As Covid lockdowns have eased, employment among Latinas is recovering faster than among Hispanic men, said Mónica García-Pérez, an economics professor at St. Cloud State University in Minnesota, who specializes in labor economics.
So far, trucking isn’t attracting Latinas nationwide, but there may be regional increases in areas with concentrations of warehouses and distribution centers, García-Pérez said.
Those re-entering the workforce appear to be filling jobs in fields that have been more male-dominated, such as packing and shipping, she said.
Antoinette McIntosh, 42, was working as a financial adviser at an East Coast bank when the market crashed in 2008. Her job and her six-figure salary disappeared overnight.
A good friend, Robert Montgomery, who later became her fiancé, told her to cash in on her love of driving and join him at his company as a truck driver.
The company they worked for paid for her transportation to Salt Lake City and training in exchange for the couple’s working for the company for a year.
“I’ve been in it ever since,” said McIntosh, who is Black and Puerto Rican and lives in the Cleveland, Mississippi, area. She has been a truck driver for 15 years.
McIntosh’s father also had been a truck driver, and her parents “did everything they could to keep me out of a truck,” she said. Trying to fulfill their wishes, she went to college, double-majored in psychology and social work and “made everyone else happy.”
McIntosh now makes more than she did at her bank job, she said.
“What a lot of people don’t tell you is this pays you better than a white-collar job in a lot of businesses, so it’s not so much of a stigma anymore,” McIntosh said.
Shifting in the pandemic
Rosio Villagrana, 35, got her Class A truck driver’s license on July 30. The company that hired her told her it hadn’t had a female truck driver for several years, she said.
She had worked in and managed a pawn shop for about a decade. But her friends’ work driving semi-trailer trucks had long intrigued her.
With time on her hands and feeling restless confined to work and home early in the pandemic, Villagrana decided to give truck driving a try.

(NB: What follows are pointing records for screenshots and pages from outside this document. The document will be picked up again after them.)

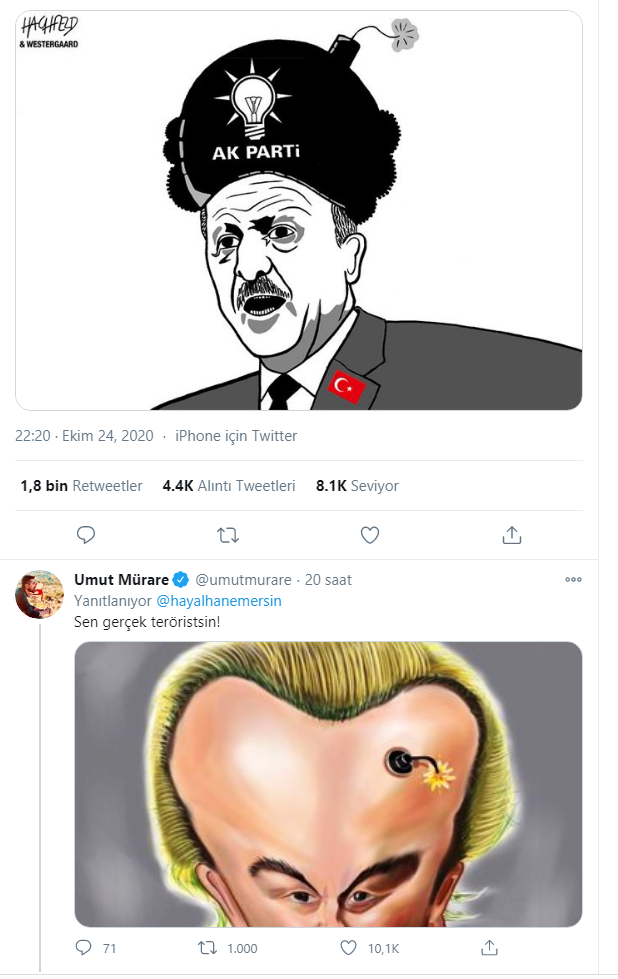Open the @hayalhanemersin mention link
Image resolution: width=618 pixels, height=979 pixels.
click(x=218, y=601)
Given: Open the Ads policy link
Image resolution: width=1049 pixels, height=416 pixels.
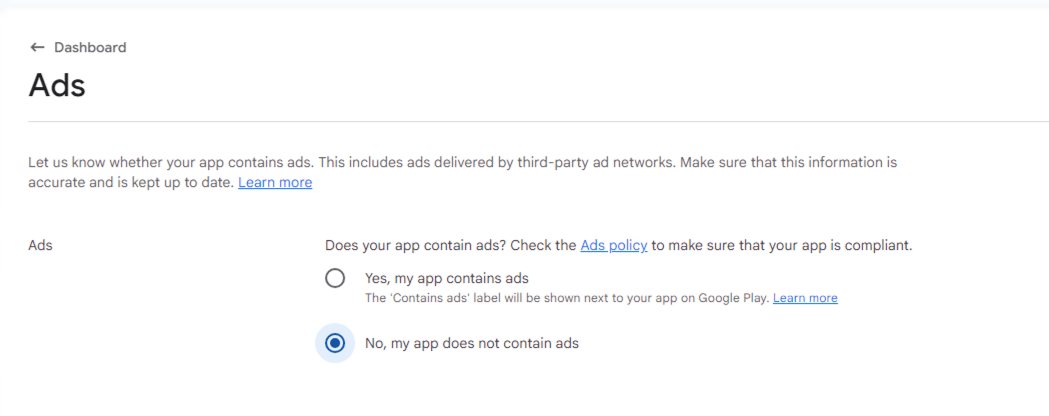Looking at the screenshot, I should point(614,245).
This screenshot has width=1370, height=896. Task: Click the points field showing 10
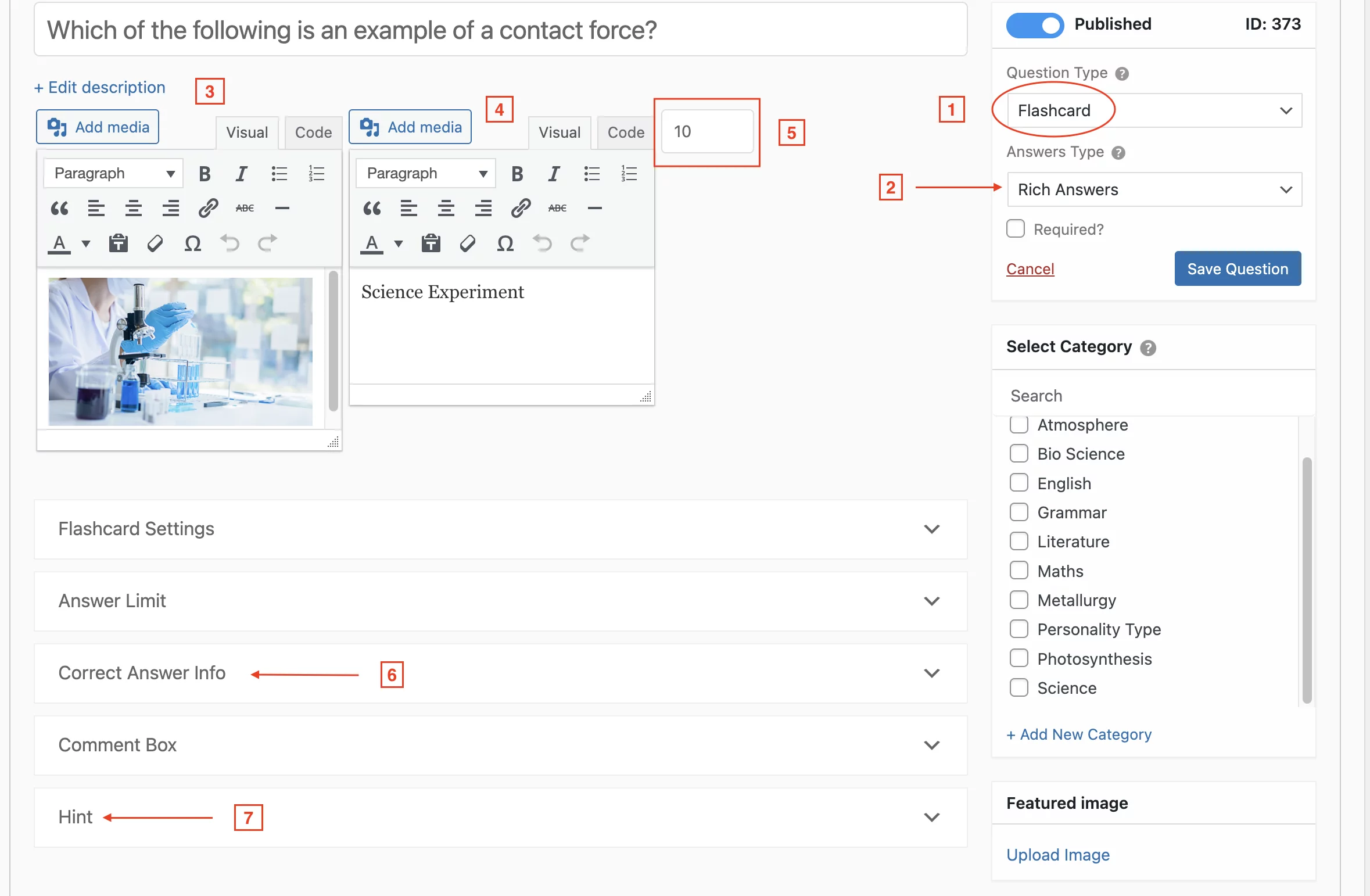pyautogui.click(x=707, y=132)
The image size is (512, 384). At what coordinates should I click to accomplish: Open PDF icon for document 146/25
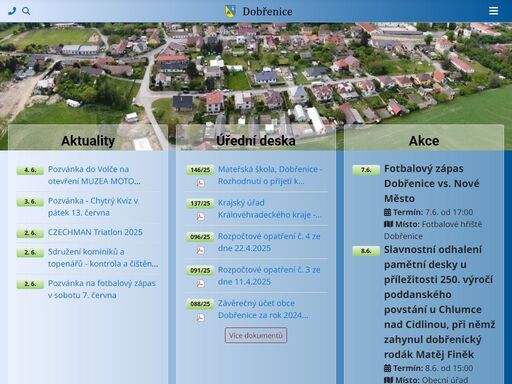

“Why not?” she recalled saying. “I’m so for women empowerment. I feel like we are capable of what we do, plus more, especially in this male-dominated industry.”
Ultimately, her goal is to be an owner-operator and one day own her own fleet of trucks.
Tracy Barajas, 27, of Corona, California, has been driving trucks for three years. She had worked in online fashion stores and as a dispatcher for a plumbing company.
Her boyfriend, Oscar Hernandez, and cousins, who were truck drivers, inspired her to make the jump into trucking, she said.